Todo comenzó con esta foto que Eugenio Olivares subió a sublog dentro de su sección Rostros con Historia. Para quien no la conozca, es un juego en el que enseña una foto de un personaje de cine y hay que decir personaje, actor, película y año.
La película es Dracula de Bram Stoker, dirigida por Coppola, una de mis pelis favoritas. Aunque no supiera que el personaje se llamaba Cesare, para mí estaba claro que el actor tenía que ser Anthony Hopkins. La razón es bastante simple, Coppola le dio un aire casi místico a la película a base de pequeños detalles que no son obvios a primera vista.
Todo aquel que haya leído la novel a de Stoker sabrá que Mina no es más que la reencarnación de Elisabeta (a menos a vista del conde). En la película esto era fácil de conseguir: simplemente había que conseguir que la misma actriz (Winona Rider) interpretara a la actriz. ¿Pero cómo conseguir ese ambientillo de que la historia de amor se ha repetido a través del tiempo? ¿Cómo demostrar que esa historia de amor está tan maldita en el final como lo estaba al principio? (
Una forma fácil de conseguirla era esta. Hopkings interpreta al Val Hellsing, el encargado de salvar a la joven e inocente Mina del malvado Conde, condenándolo a morir… ¿Y no es Cesare el sacerdote ortodoxo que maldice a Elisabetta por haberse suicidado? Está claro que dentro de ese micro universo la misma persona que condenó a Elisabetta tenía que condenar al conde.
A todo esto no he mencionado que Dracula de Bram Stoker es una de mis películas favoritas. De todas  formas, como a casi todas las pelis de Coppola que he visto, le sobra su buen trocito. Mi parte favorita es el inicio, genial  que consigue enmarcar a la película en un ambiente misterioso y exótico utilizando el recurso del teatro de sombras chino. Otra cosa que no debería pasarse por alto es el vestuario, una mezcla bastante equilibrada entre las túnicas kabuki y con un cierto aire al pintor Klimt. Y no puedo acabar sin mencionar la gran actuación de Gary Oldman.

Comments (3)

On 6 de junio de 2011, 23:08 , Eugenio M. Olivares-Merino dijo...

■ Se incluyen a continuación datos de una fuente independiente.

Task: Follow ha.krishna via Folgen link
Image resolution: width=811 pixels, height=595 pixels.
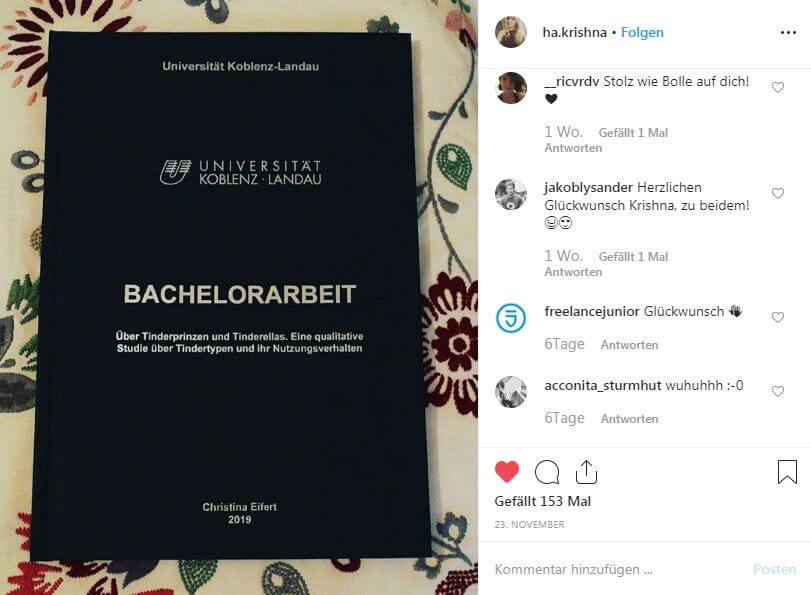Action: [x=642, y=32]
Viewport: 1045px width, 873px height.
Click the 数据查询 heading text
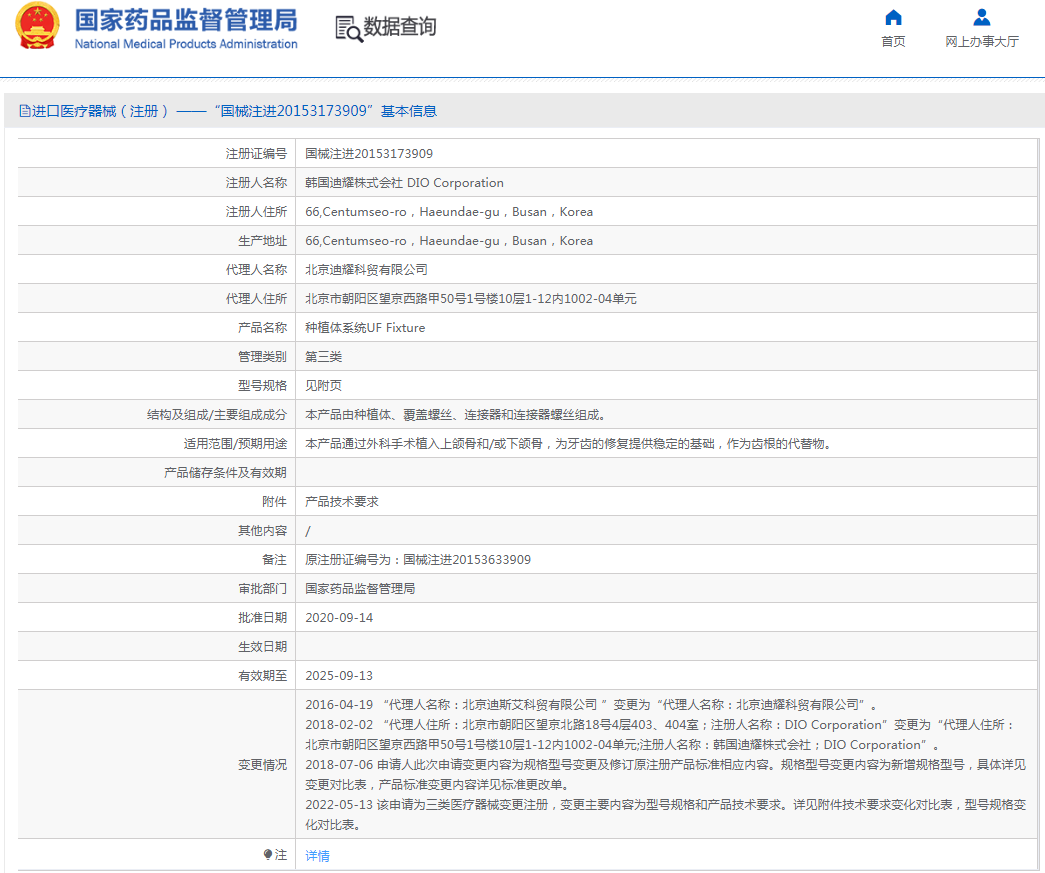tap(400, 28)
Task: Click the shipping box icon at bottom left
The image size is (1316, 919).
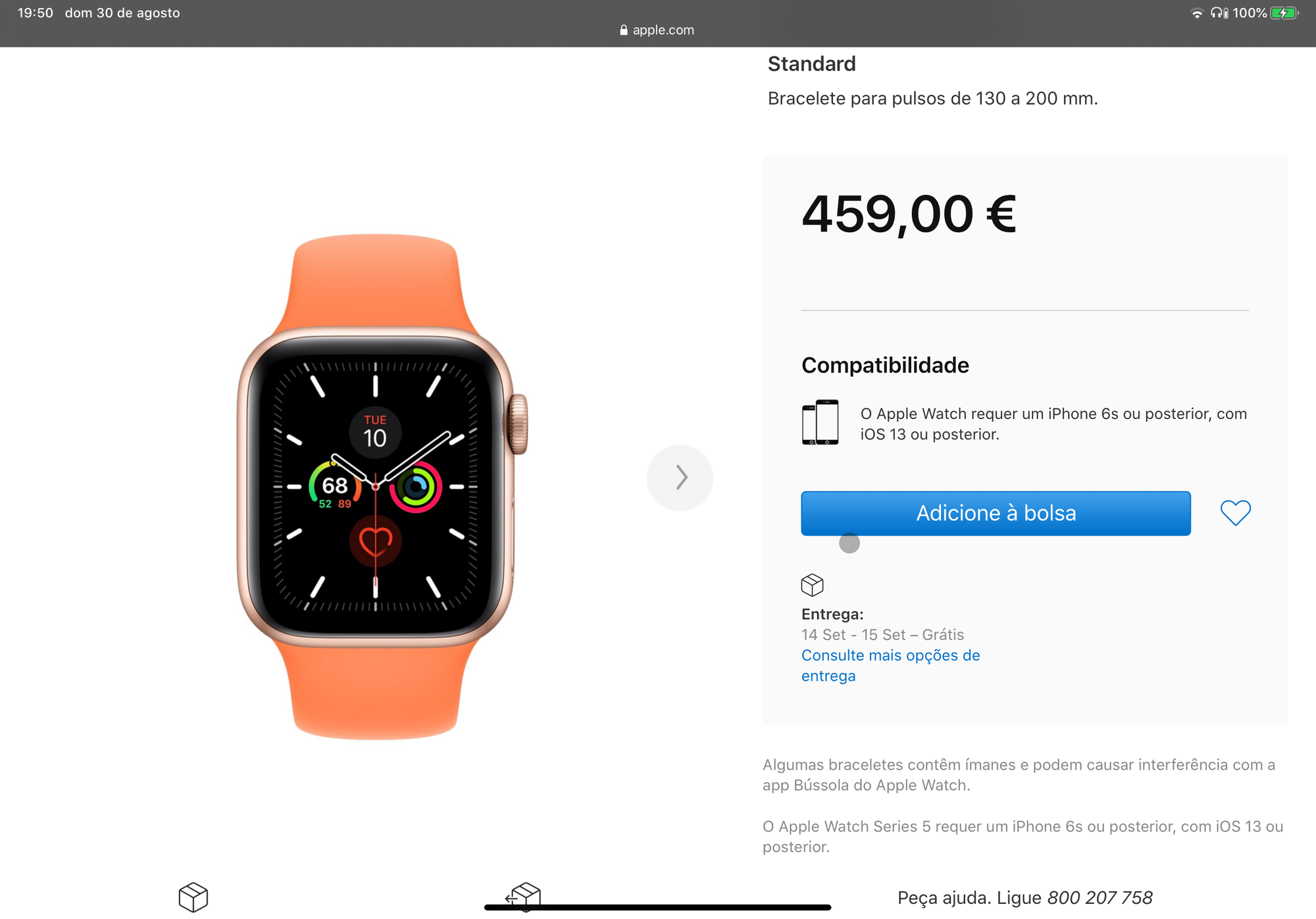Action: (x=193, y=897)
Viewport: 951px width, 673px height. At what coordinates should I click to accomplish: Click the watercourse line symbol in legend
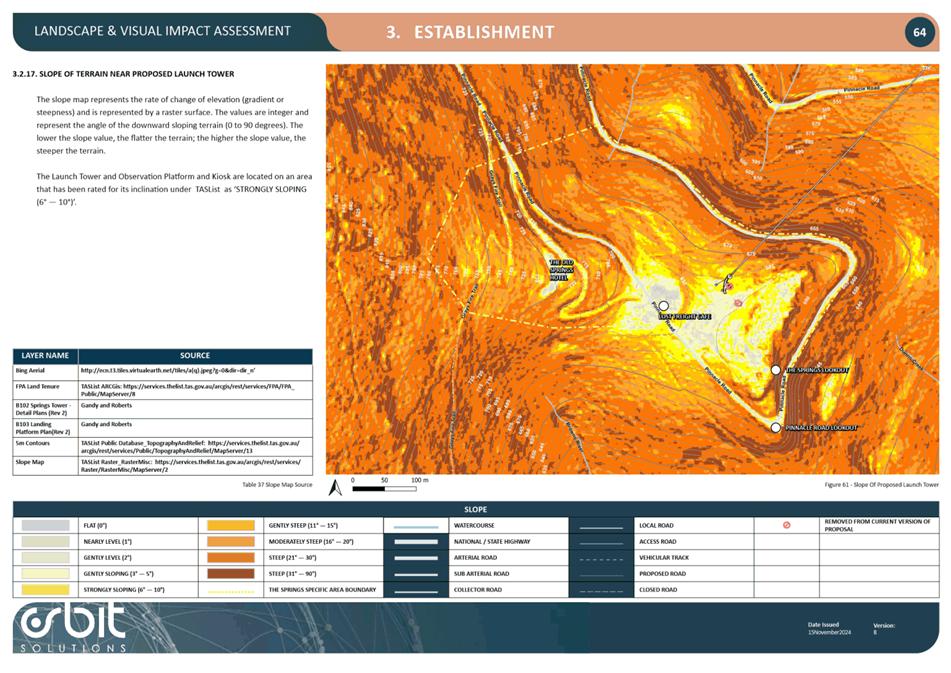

Me ha gustado la explicación al doble papel de Hopkins que has dado: una repetición de la primitiva historia de amor. Elisabeta es Mina; Cesare es van Helsing; Drácula es Drácula. Ahí, en el tema amoroso, es donde Coppola mete su cuña, pues no hay amor -sino dominación- en la novela de Stoker.
Me pregunto si habrá más actores en la película haciendo papeles dobles.
Y gracias por la mención de mi blog.

 
On 6 de junio de 2011, 23:10 , Eugenio M. Olivares-Merino dijo...

Por cierto, yo creía que era seguidor de tu blog.
Ecce ego!

 
On 7 de junio de 2011, 9:52 , Lui dijo...

No te preocupes Eugenio, es díficil seguirme a mí, entre mis tres blogs, facebook y twitter tengo mi identidad digital muy fragmentada.

Me alegra de que te guste mi teoría.